Deixei o plano arquivado ate que finalmente, depois de três anos, novamente com o apoio do Sergio, decidimos abrir um espaço totalmente dedicado ao feijão, uma loja-conceito. Surgiu o DaquiÓ, nome de grande valor sentimental, escolhido em referencia ao gesto que a tia Anésia fazia todos os dias ao cozinhar seus quitutes para nos.
A casa onde se localiza a loja fica no Brooklin, na rua Pensilvânia nº1195 e pertence a família do Sergio. Muito interessante que minha sogra deu-nos uma super ajuda no começo, por dois anos não precisaríamos pagar o aluguel. Era tudo de que precisávamos para dar o pontapé inicial. O resto era comigo, eu e o feijão, o feijão e eu.
Voltei a cozinhar fervorosamente, de maneira tradicional, exatamente como fazia na fazenda, claro que no fogão a lenha sempre fica diferente, mas refiro-me ao cozimento caseiro, sem nada de conservante, so com o tempero básico, óleo, louro, sal, cebola e alho. As vezes sem cebola, outras sem alho.

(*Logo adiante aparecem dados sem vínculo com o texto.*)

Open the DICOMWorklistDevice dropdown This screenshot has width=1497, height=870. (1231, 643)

O trabalho de pesquisa também foi intenso. Descobrir que produzimos quase 100 tipos de feijão, conhecer os pequenos produtores, viajar pelo Brasil para comprar diretamente deles, buscar receitas pelo mundo, todo esse envolvimento para dar ao feijão o destaque que ele merece. Muitas conversas com o pessoal da EMBRAPA, do IAC, alunos de agronomia da ESALQ, um sem fim de informações que eu nem imaginava existir.
Dai passei a experimentar diferentes receitas, trabalhar com a infinidade de feijões novos e utilizar outros temperos também. Resolvemos vender os grãos também, afinal de contas, tem muita gente que gosta de cozinhar a sua maneira. Perfeito! Para esses, oferecemos a granel.

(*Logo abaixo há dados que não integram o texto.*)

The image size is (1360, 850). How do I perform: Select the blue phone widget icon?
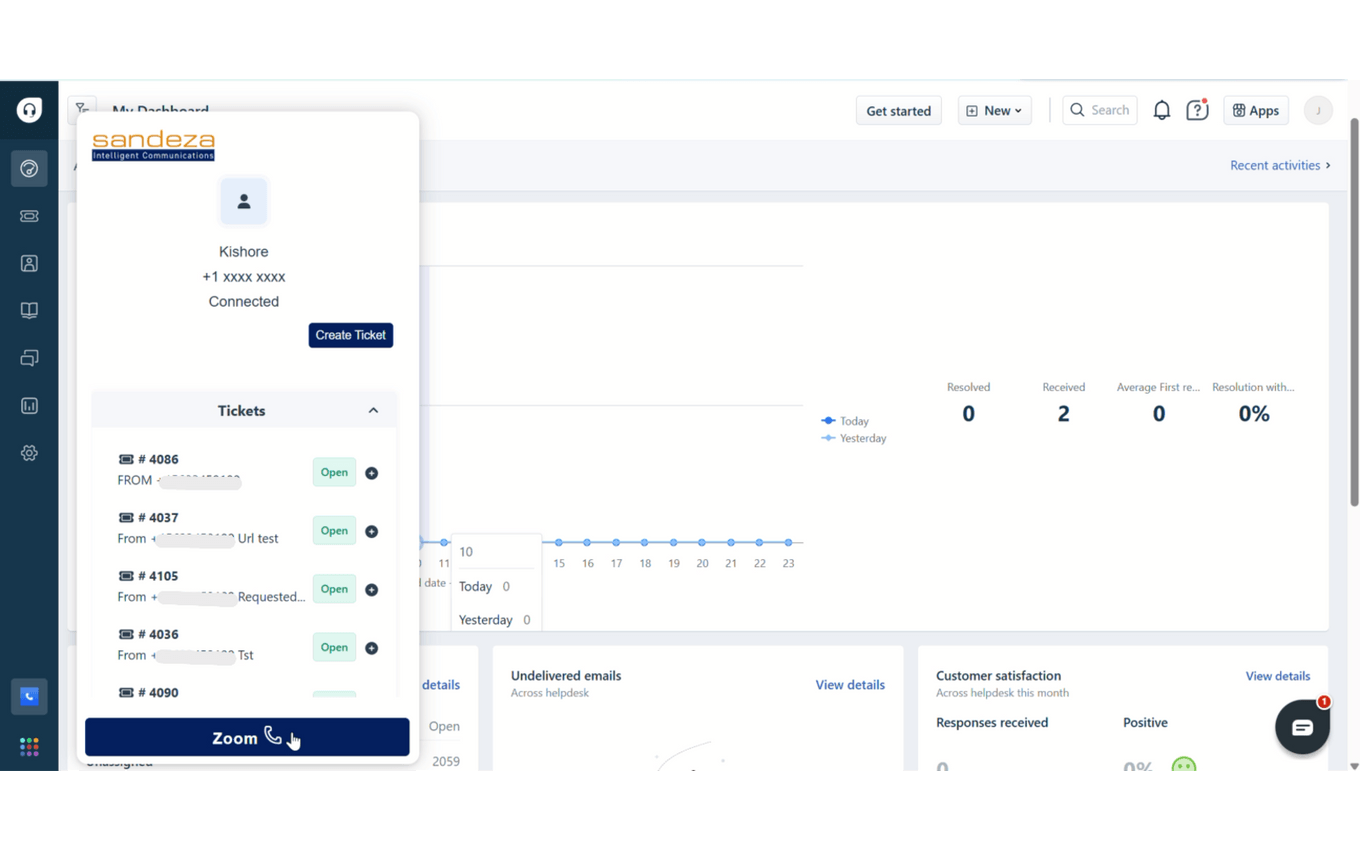[x=29, y=696]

Com apenas nove meses de vida, nosso negocio enfrentou o maior problema dos tempos atuais, a pandemia de COVID. Fiquei sem as duas funcionarias, atendendo pela janela, por entrega e assim mesmo morrendo de medo. Mas não podia parar, eu quis tanto o DaquiÓ que não podia esmorecer.
E assim estamos ate hoje, sempre tentando acertar as receitas, agradar nossos preciosos clientes e rezando pelo que da sentido a tudo isso, a semente do feijão. Meus agradecimentos vão para quem a planta, quem colhe o feijão brotado. Aquele que armazena e que vende. Quem transporta, quem compra. Quem cozinha e finalmente quem consome. Além de agradecer, peco a Deus que abençoe toda a cadeia produtiva desse alimento sagrado.